She stands surrounded by a circle of the most handsome men of the court, the centre of attention in the beautiful arched hall, her dark head crowned by a French hood of deep crimson set with rubies and gold thread. She does not look out of place, she does not look shamed as she should, a lady in waiting who has forgotten her place. Instead, she looks utterly triumphant. She sweeps a shallow curtsey, her red velvet gown spread wide, and she does not hurry to join the queen’s train, as she should.

There is a momentary pause, almost an intake of breath, and then the queen looks from her husband to the Boleyn girl as if she realises that something new and strange is happening here. The young woman is not going to withdraw from the hall following the queen, walking behind the superior ladies in order of strict precedence – and since she was born the daughter of a simple knight there are very many of us to precede her. She is not coming at all. In this one act she has changed everything. And the queen is not ordering her. And the king is allowing this.

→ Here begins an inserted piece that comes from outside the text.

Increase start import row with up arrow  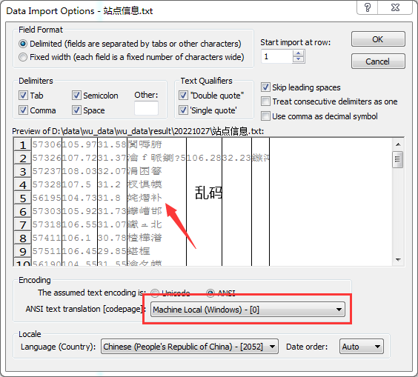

From The Other Boleyn Girl

‘I’m ready,’ Anne said and rose to her feet. The rest of her court came into the room and the ladies in waiting arranged the long train of her cape, I straightened her headdress, and spread her long dark hair over her shoulders.

Then my sister, the Boleyn girl, went out to be crowned Queen of England.

From The Boleyn Inheritance

Only when the news finally came from London could I learn what my cousin Queen Anne had done. My maid told me, I can hear her now telling me, that Lady Anne was accused of terrible crimes, adultery with many men, her brother among them, witchcraft, treason, bewitching the king, a string of horrors from which only one thing stood out to me, an aghast little girl: that her accuser was her uncle, my uncle Norfolk. That he presided over the court, that he pronounced her death sentence and that his son, my handsome cousin, went to the Tower like a man might go to a fair, dressed in his best, to see his cousin beheaded.

From The Taming of the Queen

I think of her mother, Anne Boleyn, sweating at the May Day joust, knowing her danger but not knowing what form it would take. ‘Certain?’

‘You don’t think I was cuckolded?’ he demands. ‘You don’t think she is another man’s child? Do you deny her mother’s guilt? I had her mother beheaded for that guilt.’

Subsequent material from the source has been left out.